Interface crack onset at a circular cylindrical inclusion under a remote transverse tension. Application of a coupled stress and energy criterion

Abstract

The plane strain problem of a single circular cylindrical inclusion embedded in an unbounded matrix subjected to a remote uniform uniaxial transverse tension is studied. A theoretical model for the simultaneous prediction of \emph{the initial size of a crack originated at the inclusion/matrix interface} (or equivalently the initial polar angle of this crack) and of \emph{the critical remote tension required to originate this crack} is developed. Isotropic and linear elastic behaviour of both materials, with the inclusion being stiffer than the matrix, is assumed. The interface is considered to be strong (providing continuity of displacements and tractions across the interface surface) and brittle.

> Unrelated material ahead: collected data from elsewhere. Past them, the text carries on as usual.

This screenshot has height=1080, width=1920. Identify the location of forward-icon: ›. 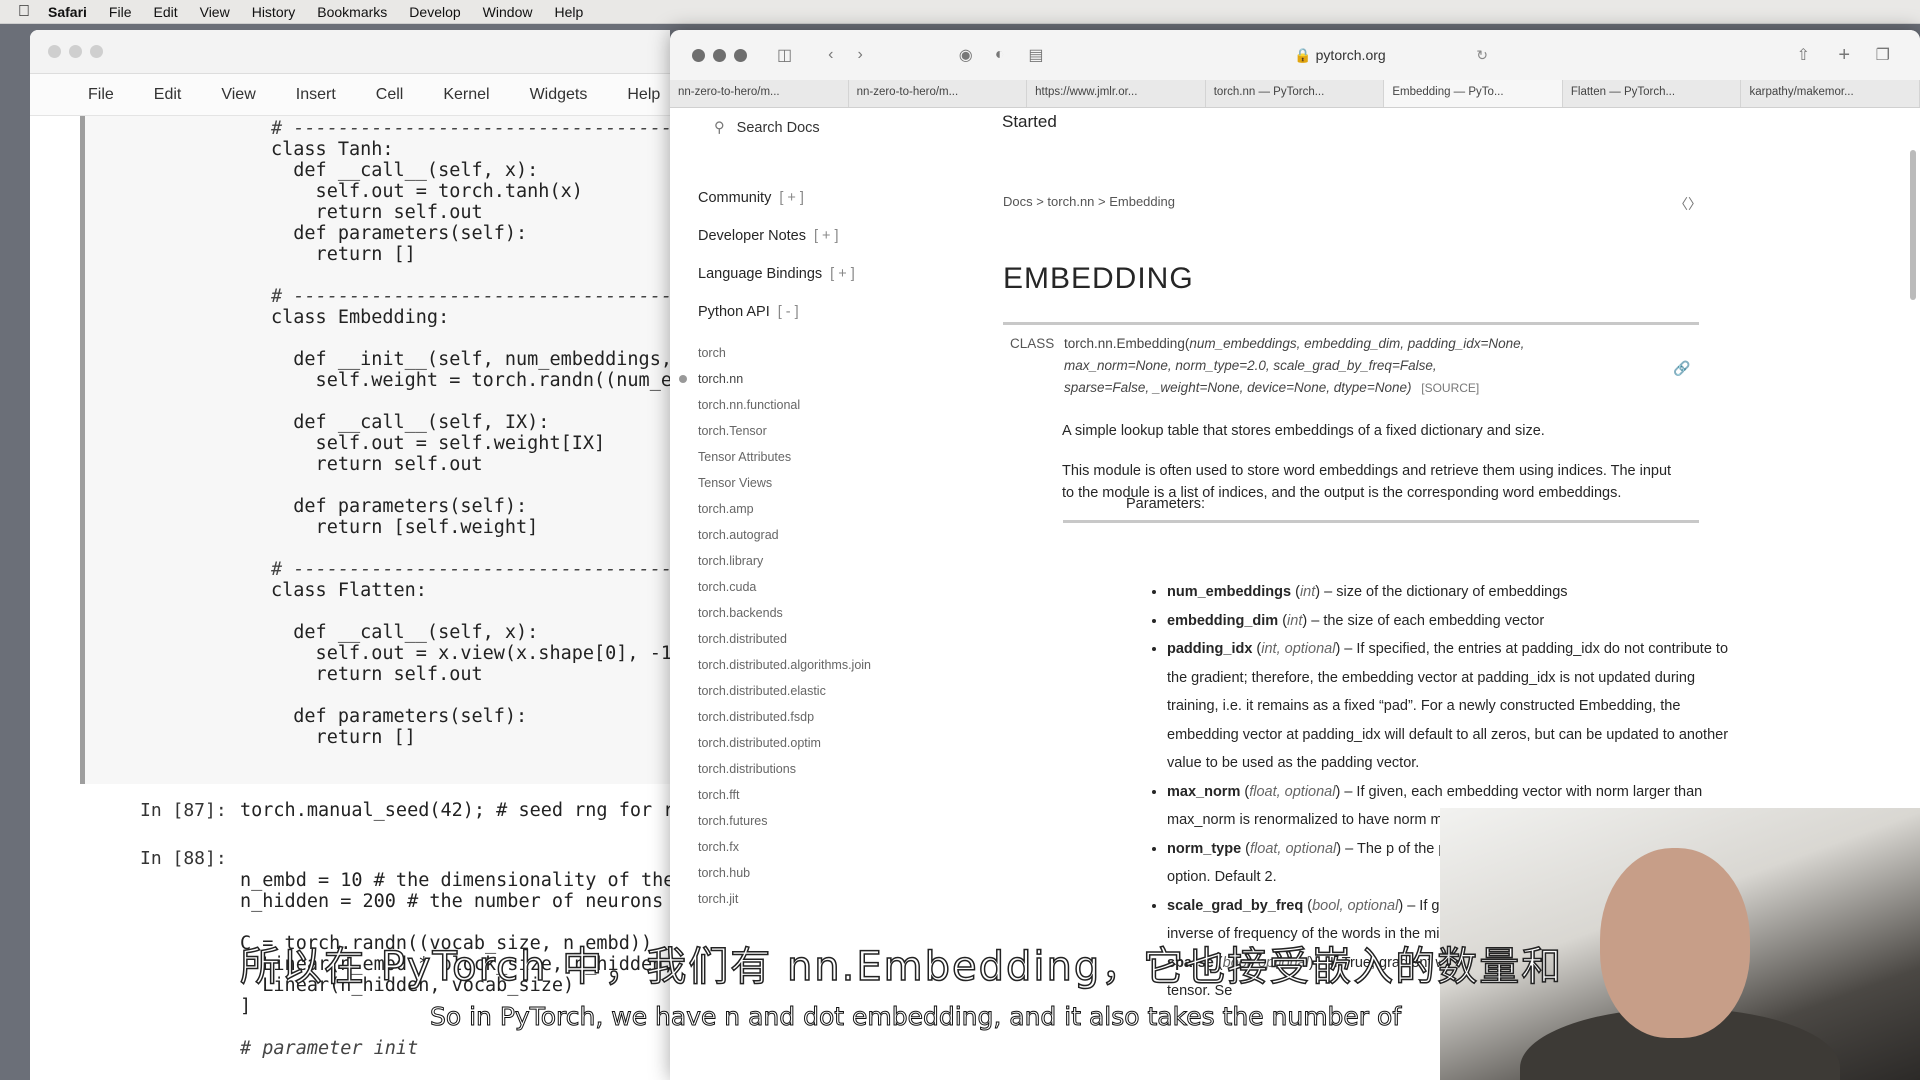
(860, 55).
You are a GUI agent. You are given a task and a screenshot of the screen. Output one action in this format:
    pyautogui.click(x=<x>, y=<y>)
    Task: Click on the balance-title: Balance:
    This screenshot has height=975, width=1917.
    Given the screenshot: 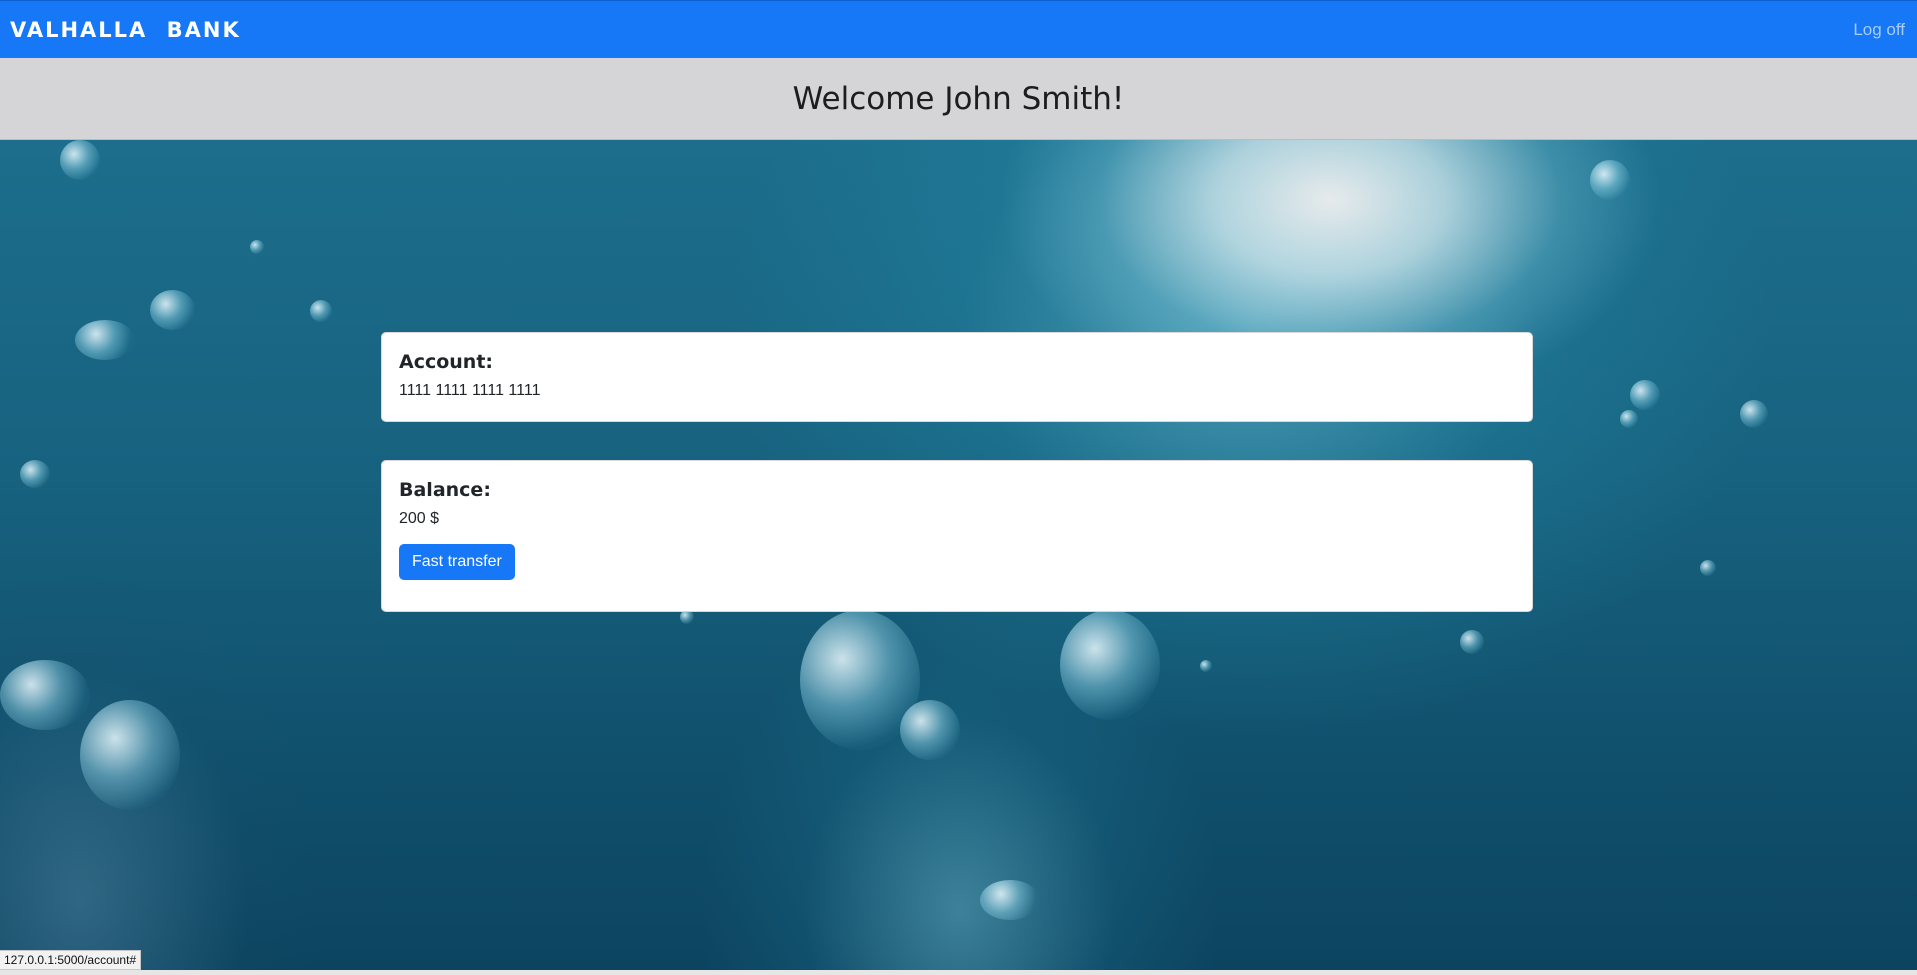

The model developed is based on the classical analytic solutions for the above-mentioned inclusion problem without and with a crack situated at the inclusion/matrix interface and a recently introduced coupled stress and energy criterion of failure by Leguillon (\emph{Eur. J. Mech. A/Solids, 21, pp. 61--72, 2002}). A new dimensionless structural parameter $\gamma$, depending on bimaterial and interface properties together with the inclusion radius $a$, which plays a key role in characterizing the interface crack onset, is introduced. Asymptotic behaviour of the predicted critical remote tension and the interface crack length/polar angle at the onset are characterized for small and large values of $\gamma$ and $a$. A size effect inherent to this problem is predicted and analysed. The following asymptotic characteristics of this size effect are noteworthy: \emph{i)} for small inclusion radii $a$, the polar angle of the crack at onset is constant (independent of $a$), whereas the critical remote tension increases with decreasing $a$, being inversely proportional to the square root of $a$; \emph{ii)} for large inclusion radii $a$, the length of the crack at onset and the critical remote tension are approximately constant.